*** Extrait à lire ***

Cette disposition vise à soutenir financièrement les personnes sans emploi qui n’ont pas pu travailler en raison d’une formation, notamment (BORIS RUBIN, Commentaire de la loi sur l'assurance-chômage, 2014, p.133).

Il doit exister une relation de causalité entre le non-accomplissement de la période de cotisations et l'empêchement mentionné dans la loi. Cette causalité exigée par la disposition légale n'est donnée que si, pour l'un des motifs retenus par la loi, il n'était pas possible, ni raisonnablement exigible pour l'assuré d'exercer une activité, même à temps partiel (ATF 130 V 229 consid. 1.2.3; arrêt du Tribunal fédéral 8C_174/2015 du 11 février 2016 consid. 3 ; THOMAS NUSSBAUMER, Arbeitslosenversicherung, in: Schweizerisches Bundes-verwaltungsrecht [SBVR], Sécurité sociale, 3e éd. 2016, n. 234 p. 2335; RUBIN, op. cit., p. 136). C'est d'ailleurs en considération de cette exigence que le législateur a voulu que l'empêchement dure plus de douze mois au moins : en cas d'empêchement de plus courte durée, l'assuré dispose, en règle ordinaire, d'un laps de temps suffisant, durant le délai-cadre de deux ans, pour exercer une activité soumise à cotisations de six mois, respectivement de douze mois au moins (Message concernant une nouvelle loi fédérale sur l'assurance-chômage obligatoire et l'indemnité en cas d'insolvabilité, FF 1980 III 567; arrêt du Tribunal fédéral des assurances C 98/03 du 10 juillet 2003 consid. 3.1 ; arrêt du Tribunal fédéral du 11 février 2016 8C_174/2015).

Selon le Bulletin LACI (teneur du 1er octobre 2012), l’assuré doit prouver l’existence de la formation accomplie en produisant un certificat de l’établissement de formation où sont indiqués la durée de la formation (début et fin) et les heures, y compris les heures de préparation, qu'il y a consacrées (p. ex. heures par semaine). Les formations accomplies en autoformation ne peuvent pas, en règle générale, être reconnues faute d’être suffisamment contrôlables. Constituent des motifs de libération les formations scolaires, les cursus de reconversion et de perfectionnement accomplis en Suisse ou à l’étranger (Bulletin LACI – B 187).

Lorsque l’assurance-chômage indemnise une personne libérée des conditions relatives à la période de cotisations, elle ne compense pas une perte de gain liée au chômage (c’est-à-dire liée à une perte de travail). Elle vise, pour des motifs sociaux précis, à soutenir financièrement une personne qui recherche du travail sans avoir cotisé préalablement (DTA 2007 p.199 consid. 5.2.3 ; RUBIN, op. cit., p. 134).

*** Données brutes ***

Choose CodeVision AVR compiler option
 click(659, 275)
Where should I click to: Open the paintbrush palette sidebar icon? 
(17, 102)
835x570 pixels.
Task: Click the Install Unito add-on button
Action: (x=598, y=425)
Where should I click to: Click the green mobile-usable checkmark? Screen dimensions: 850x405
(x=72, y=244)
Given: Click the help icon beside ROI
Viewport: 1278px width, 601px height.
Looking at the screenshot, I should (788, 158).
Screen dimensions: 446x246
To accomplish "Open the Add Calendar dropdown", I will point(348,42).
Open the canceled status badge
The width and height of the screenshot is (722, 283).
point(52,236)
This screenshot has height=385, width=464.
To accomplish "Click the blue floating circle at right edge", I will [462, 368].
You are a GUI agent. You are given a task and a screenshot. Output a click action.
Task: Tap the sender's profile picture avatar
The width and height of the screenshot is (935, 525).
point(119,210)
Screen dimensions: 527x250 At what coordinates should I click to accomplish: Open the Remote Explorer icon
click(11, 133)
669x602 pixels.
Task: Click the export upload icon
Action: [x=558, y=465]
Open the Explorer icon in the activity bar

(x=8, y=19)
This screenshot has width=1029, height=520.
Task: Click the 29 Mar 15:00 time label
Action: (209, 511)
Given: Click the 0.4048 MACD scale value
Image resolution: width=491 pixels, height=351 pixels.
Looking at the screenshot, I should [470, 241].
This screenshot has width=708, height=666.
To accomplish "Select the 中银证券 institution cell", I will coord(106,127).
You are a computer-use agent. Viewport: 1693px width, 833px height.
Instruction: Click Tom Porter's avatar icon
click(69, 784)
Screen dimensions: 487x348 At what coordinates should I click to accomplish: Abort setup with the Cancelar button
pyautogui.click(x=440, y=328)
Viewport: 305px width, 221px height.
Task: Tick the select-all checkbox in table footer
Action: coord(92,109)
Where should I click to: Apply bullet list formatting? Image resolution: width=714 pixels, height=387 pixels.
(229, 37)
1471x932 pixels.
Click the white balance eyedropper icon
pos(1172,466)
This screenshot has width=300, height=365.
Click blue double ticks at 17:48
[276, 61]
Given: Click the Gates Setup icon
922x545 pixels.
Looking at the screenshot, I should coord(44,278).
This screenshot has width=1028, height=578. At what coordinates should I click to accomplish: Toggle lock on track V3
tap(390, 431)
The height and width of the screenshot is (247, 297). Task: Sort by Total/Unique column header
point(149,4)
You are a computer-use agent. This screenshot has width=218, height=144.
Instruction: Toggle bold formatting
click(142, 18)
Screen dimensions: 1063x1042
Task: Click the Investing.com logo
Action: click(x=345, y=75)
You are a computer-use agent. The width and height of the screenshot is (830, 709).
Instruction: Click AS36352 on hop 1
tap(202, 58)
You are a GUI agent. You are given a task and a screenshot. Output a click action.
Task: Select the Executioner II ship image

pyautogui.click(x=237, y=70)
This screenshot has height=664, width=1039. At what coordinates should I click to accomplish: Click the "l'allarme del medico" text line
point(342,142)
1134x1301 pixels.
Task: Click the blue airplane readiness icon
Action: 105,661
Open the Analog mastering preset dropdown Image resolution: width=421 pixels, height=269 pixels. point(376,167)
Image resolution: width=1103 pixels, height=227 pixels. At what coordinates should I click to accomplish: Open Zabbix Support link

***

### Consignes
[a] Citez mot pour mot le passage de l'extrait sur l'assurance-chômage qui va de « Cette disposition vise » à « l'assurance-chômage, 2014, p.133). ».
[b] Pour chaque affirmation, dites par oui ou par non si elle concorde avec l'extrait sur l'assurance-chômage, et citez textuellement les mots de l'extrait qui tranchent : (i) le législateur a voulu que l'empêchement dure plus de douze mois au moins ; (ii) les formations accomplies en autoformation sont en règle générale reconnues ; (iii) lorsqu'elle indemnise une personne libérée des conditions relatives à la période de cotisations, l'assurance-chômage compense une perte de gain liée au chômage.

### Corrigé
[a]
Cette disposition vise à soutenir financièrement les personnes sans emploi qui n’ont pas pu travailler en raison d’une formation, notamment (BORIS RUBIN, Commentaire de la loi sur l'assurance-chômage, 2014, p.133).

[b]
(i) Oui : « le législateur a voulu que l'empêchement dure plus de douze mois au moins ».
(ii) Non : « Les formations accomplies en autoformation ne peuvent pas, en règle générale, être reconnues faute d’être suffisamment contrôlables ».
(iii) Non : « elle ne compense pas une perte de gain liée au chômage ».